The team is optimistic the AMR24 car will resolve the weaknesses of its predecessor, particularly in a straight line where it proved far too draggy on some high-speed layouts.

Dan Fallows, Aston Martin’s technical director, was “very pleased” with the step made in the car performance over the winter. The team focused on creating a solid platform for the upgrades to follow, setting a development path it hopes will avoid the backward slide of last year.

“We’re really into finding lap time now from things that are smaller details, the more kind of detailed elements of the floor and other parts of the car, but there’s still a lot of lap time to come,” Fallows said.

action, Silverstone Circuit, F12403a, F1, GP, Great Britain Lance Stroll, Aston Martin AMR24

Coming into 2024, Aston Martin is confident it has remedied the dip in car performance through the second half of the year as rivals caught up. (Courtesy of Aston Martin)

“And we take the approach that Red Bull are absolutely beatable.
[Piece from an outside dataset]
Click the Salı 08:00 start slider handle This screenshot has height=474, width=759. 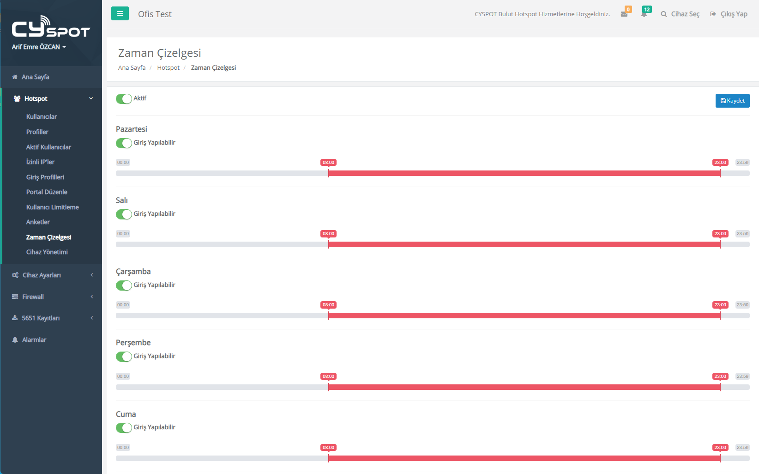point(329,244)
That’s what we’re chasing after, we’re focusing on them, and that’s what we’re aiming for.”

Aston Martin will also hope for a step forward from Lance Stroll, whom Alonso outscored 206 points to 74 last year. Stroll acknowledged there was room for improvement, but felt there was “a lot of misfortune last year”, starting with sustaining wrist fractures and a broken toe in a preseason cycling accident. He’s running a lot this year to prepare for the new season, conscious of avoiding any injuries. “My apartment is stacked with pillows, and I’m not allowed to leave!” Stroll joked.

Yet it is Alonso who will likely lead Aston Martin’s efforts once again in 2024. Although he was pleased to hear Fallows had put Red Bull in the team’s crosshairs, the Spaniard said progression had to be gradual.

“We have to be a regular in the points first, fighting for podiums, so be a contender for podiums as we did last year,” Alonso said.

“Then if we are in that position, yeah, it will be lovely to achieve the first victory in green for Aston Martin. Hopefully I can be behind the wheel at that moment.”